Docs Site Crates.io API Docs CI MSRV License REUSE Compliance


Recoco is a pure Rust fork of the excellent CocoIndex, a high-performance, incremental ETL and data processing framework.

Tip

Full documentation — guides, examples, API reference, and more — is at docs.knitli.com/recoco/.

Why Fork?

I decided to create a Rust-only fork of CocoIndex for a couple reasons:

  1. CocoIndex is not a Rust library. CocoIndex is written in Rust, but it does not expose a Rust API and its packaging, documentation, and examples are only focused on Python. It exposes a more limited API through its Rust extensions. It's not even released on crates.io.

  2. CocoIndex is heavy. CocoIndex has several very heavy dependencies and unless you are actually Google, you probably don't need all of them. These include large packages like Google/AWS/Azure components, Qdrant/Postgres/Neo4j, and more.

For Knitli, I needed dependency control.
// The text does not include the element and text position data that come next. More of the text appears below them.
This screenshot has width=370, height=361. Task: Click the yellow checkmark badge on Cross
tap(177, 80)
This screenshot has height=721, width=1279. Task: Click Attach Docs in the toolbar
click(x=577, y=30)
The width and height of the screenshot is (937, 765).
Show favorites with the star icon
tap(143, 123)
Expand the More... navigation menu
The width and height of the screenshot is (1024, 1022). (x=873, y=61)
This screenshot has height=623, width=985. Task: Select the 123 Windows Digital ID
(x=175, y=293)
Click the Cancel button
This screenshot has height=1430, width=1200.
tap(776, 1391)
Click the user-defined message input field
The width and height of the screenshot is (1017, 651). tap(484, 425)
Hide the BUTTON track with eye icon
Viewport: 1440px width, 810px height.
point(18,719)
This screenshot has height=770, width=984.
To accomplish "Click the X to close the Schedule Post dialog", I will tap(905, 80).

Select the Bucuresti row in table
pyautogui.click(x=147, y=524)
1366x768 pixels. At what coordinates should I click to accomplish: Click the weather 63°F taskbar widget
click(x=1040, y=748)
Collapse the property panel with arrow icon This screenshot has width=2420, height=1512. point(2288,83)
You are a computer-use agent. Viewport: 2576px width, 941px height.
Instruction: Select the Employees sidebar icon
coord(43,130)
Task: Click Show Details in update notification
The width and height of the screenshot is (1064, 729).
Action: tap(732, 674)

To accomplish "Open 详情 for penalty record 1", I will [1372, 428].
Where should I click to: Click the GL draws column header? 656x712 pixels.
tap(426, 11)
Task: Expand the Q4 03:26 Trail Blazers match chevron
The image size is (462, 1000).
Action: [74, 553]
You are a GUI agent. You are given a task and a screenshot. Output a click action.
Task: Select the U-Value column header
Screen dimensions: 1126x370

I wanted to use CocoIndex as an ETL engine for Thread, but Thread needs to be edge-deployable. The dependencies were way too heavy and would never compile to WASM. Thread, of course, is also a Rust project, so pulling in a lot of Python dependencies didn't make sense for me.

Note

Knitli and Recoco have no official relationship with CocoIndex and they don't endorse this project. We will contribute as much as we can upstream, our contribution guidelines encourage you to submit PRs and issues affecting shared code upstream to help both projects.

How Recoco is Different from CocoIndex

  1. Recoco fully exposes a Rust API. You can use Recoco to support your Rust ETL projects directly. Build on it.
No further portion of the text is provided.